* _WHAT YOU WILL DO_
Convert the items from the line with "Open the zoom" up to and including the line with "Looking at the screenshot, I should point(91,175)." into a JSON list of strings, one string per line, leaving out blank lines.

* _SUPPLIED DATA_
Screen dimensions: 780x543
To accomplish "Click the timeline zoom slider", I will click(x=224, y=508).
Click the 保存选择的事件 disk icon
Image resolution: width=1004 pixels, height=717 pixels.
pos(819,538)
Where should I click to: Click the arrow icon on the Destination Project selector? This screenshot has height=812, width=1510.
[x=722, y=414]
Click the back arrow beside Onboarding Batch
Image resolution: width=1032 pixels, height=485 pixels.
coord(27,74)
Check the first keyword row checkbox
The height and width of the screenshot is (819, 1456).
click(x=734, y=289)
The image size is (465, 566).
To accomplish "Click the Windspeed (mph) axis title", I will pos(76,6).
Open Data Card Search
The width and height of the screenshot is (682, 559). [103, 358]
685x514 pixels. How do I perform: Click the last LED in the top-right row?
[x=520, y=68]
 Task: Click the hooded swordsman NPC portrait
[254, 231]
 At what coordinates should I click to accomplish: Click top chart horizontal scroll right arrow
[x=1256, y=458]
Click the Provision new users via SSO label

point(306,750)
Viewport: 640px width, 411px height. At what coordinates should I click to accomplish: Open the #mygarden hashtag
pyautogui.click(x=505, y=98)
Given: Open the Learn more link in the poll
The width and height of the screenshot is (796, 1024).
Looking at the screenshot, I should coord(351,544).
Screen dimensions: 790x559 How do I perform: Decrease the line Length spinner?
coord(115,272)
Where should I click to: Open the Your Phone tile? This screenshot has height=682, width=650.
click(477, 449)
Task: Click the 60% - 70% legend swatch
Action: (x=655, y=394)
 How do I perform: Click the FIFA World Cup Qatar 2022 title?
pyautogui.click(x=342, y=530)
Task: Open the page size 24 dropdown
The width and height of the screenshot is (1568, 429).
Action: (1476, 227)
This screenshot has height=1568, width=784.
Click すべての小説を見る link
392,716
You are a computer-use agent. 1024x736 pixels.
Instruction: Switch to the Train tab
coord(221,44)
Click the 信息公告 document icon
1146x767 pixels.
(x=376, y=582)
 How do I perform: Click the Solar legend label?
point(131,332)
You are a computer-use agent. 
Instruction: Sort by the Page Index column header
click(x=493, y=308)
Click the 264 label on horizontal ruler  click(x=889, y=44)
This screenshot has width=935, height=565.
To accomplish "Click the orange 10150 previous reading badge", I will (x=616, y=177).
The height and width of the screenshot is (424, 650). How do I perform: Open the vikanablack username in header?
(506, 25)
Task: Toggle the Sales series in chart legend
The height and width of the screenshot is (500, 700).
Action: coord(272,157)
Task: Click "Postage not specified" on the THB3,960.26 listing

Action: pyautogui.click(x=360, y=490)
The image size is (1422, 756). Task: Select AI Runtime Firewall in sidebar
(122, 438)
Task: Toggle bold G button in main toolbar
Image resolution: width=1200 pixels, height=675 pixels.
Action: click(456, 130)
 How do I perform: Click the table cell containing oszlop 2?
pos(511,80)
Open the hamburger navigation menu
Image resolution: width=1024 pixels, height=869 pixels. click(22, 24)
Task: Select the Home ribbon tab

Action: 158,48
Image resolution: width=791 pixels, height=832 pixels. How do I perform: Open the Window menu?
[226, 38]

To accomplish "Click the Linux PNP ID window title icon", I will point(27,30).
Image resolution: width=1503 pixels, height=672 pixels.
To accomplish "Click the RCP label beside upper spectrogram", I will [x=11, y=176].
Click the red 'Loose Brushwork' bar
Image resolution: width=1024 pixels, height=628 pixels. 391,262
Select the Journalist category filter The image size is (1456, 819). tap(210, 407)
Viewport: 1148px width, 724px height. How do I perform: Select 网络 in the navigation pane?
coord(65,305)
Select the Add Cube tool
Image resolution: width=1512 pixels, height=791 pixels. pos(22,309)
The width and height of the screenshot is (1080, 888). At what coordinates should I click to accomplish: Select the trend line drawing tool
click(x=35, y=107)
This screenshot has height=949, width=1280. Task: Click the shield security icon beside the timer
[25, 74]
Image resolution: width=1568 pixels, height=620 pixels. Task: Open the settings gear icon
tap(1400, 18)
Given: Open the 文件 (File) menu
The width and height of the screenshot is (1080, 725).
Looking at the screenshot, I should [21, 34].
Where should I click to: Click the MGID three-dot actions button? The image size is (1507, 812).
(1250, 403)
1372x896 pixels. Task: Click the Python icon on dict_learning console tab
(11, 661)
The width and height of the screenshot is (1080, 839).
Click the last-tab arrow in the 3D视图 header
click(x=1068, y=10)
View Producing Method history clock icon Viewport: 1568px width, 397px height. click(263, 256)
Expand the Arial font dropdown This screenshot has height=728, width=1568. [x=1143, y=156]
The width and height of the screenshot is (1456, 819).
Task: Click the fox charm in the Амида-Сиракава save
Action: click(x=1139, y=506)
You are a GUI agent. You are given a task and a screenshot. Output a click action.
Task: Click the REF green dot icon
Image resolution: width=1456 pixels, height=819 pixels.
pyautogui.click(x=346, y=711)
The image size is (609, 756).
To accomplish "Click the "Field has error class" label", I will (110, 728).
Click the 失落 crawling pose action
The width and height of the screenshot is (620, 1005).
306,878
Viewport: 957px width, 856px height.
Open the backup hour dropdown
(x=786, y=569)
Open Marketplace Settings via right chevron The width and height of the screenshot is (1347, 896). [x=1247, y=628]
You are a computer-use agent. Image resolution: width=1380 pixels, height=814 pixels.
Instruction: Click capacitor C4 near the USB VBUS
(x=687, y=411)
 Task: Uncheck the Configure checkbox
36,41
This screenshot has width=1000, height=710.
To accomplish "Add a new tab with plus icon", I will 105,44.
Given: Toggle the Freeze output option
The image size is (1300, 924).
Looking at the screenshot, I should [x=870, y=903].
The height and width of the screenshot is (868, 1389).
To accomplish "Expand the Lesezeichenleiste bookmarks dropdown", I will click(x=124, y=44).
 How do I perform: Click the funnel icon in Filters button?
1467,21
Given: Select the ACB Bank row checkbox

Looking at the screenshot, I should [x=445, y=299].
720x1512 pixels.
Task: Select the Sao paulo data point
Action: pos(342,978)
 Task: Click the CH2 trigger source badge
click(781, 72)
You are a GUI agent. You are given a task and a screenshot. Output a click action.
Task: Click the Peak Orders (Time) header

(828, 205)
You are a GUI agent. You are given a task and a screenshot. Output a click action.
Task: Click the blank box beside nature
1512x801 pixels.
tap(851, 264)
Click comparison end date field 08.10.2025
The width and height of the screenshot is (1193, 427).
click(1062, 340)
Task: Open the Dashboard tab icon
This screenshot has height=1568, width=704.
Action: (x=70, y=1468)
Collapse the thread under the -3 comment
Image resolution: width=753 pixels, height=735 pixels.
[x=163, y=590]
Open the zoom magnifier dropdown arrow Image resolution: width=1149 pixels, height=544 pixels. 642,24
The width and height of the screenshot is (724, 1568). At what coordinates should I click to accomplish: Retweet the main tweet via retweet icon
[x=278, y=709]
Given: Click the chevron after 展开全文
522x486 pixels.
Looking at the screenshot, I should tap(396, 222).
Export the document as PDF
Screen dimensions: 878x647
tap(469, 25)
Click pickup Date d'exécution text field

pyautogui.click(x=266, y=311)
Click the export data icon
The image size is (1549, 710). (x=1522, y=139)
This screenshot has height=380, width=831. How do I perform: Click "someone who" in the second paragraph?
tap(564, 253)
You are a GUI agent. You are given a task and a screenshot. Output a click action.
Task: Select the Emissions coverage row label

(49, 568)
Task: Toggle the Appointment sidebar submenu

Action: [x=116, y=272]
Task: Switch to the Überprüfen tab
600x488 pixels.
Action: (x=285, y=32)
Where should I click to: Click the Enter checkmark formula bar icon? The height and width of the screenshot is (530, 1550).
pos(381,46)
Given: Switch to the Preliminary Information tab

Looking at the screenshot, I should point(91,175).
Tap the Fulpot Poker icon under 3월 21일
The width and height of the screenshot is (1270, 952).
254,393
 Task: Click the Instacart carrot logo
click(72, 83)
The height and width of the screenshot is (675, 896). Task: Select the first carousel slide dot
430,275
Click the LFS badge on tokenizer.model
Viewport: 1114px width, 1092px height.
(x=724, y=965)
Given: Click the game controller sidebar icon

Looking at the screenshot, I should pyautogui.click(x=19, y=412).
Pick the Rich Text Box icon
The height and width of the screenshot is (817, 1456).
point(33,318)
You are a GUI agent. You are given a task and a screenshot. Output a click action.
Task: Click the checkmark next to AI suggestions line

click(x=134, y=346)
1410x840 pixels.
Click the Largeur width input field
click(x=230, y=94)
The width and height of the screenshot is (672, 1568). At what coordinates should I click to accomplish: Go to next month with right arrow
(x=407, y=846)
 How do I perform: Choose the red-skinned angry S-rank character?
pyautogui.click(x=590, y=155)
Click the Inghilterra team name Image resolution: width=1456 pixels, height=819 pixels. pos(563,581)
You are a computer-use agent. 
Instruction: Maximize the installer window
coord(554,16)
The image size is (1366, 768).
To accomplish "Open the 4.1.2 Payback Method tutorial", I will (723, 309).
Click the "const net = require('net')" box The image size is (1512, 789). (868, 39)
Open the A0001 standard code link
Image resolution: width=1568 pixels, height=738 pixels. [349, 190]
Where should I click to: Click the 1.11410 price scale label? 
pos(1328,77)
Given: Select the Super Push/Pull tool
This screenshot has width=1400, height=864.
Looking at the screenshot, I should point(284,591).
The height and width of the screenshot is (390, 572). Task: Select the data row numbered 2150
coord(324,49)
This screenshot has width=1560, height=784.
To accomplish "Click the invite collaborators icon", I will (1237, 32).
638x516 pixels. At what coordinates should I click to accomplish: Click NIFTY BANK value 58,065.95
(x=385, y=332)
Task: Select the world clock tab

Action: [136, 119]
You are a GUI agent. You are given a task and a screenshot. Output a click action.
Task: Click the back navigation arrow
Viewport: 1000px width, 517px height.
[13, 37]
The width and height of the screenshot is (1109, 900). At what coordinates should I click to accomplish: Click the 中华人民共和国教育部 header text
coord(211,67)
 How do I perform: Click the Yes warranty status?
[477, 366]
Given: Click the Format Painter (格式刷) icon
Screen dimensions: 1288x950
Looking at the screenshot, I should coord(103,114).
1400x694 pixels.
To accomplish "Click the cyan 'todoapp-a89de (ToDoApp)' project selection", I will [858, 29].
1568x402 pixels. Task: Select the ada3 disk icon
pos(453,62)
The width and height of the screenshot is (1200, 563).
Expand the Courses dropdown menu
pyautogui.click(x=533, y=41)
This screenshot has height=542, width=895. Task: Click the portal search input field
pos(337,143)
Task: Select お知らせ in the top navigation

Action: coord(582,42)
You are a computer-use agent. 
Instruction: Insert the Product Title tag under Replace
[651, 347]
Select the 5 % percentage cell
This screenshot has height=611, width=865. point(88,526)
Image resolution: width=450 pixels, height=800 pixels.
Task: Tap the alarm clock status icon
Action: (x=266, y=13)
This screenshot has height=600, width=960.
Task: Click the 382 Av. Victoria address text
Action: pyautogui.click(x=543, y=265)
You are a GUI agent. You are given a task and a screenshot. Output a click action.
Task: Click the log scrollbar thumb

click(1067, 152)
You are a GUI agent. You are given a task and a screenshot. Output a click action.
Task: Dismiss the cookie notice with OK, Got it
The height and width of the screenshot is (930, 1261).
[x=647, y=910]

* _TASK ANSWER_
[
  "Open the zoom magnifier dropdown arrow Image resolution: width=1149 pixels, height=544 pixels. 642,24",
  "The width and height of the screenshot is (724, 1568). At what coordinates should I click to accomplish: Retweet the main tweet via retweet icon",
  "[x=278, y=709]",
  "Given: Click the chevron after 展开全文",
  "522x486 pixels.",
  "Looking at the screenshot, I should tap(396, 222).",
  "Export the document as PDF",
  "Screen dimensions: 878x647",
  "tap(469, 25)",
  "Click pickup Date d'exécution text field",
  "pyautogui.click(x=266, y=311)",
  "Click the export data icon",
  "The image size is (1549, 710). (x=1522, y=139)",
  "This screenshot has height=380, width=831. How do I perform: Click \"someone who\" in the second paragraph?",
  "tap(564, 253)",
  "You are a GUI agent. You are given a task and a screenshot. Output a click action.",
  "Task: Select the Emissions coverage row label",
  "(49, 568)",
  "Task: Toggle the Appointment sidebar submenu",
  "Action: [x=116, y=272]",
  "Task: Switch to the Überprüfen tab",
  "600x488 pixels.",
  "Action: (x=285, y=32)",
  "Where should I click to: Click the Enter checkmark formula bar icon? The height and width of the screenshot is (530, 1550).",
  "pos(381,46)",
  "Given: Switch to the Preliminary Information tab",
  "Looking at the screenshot, I should point(91,175)."
]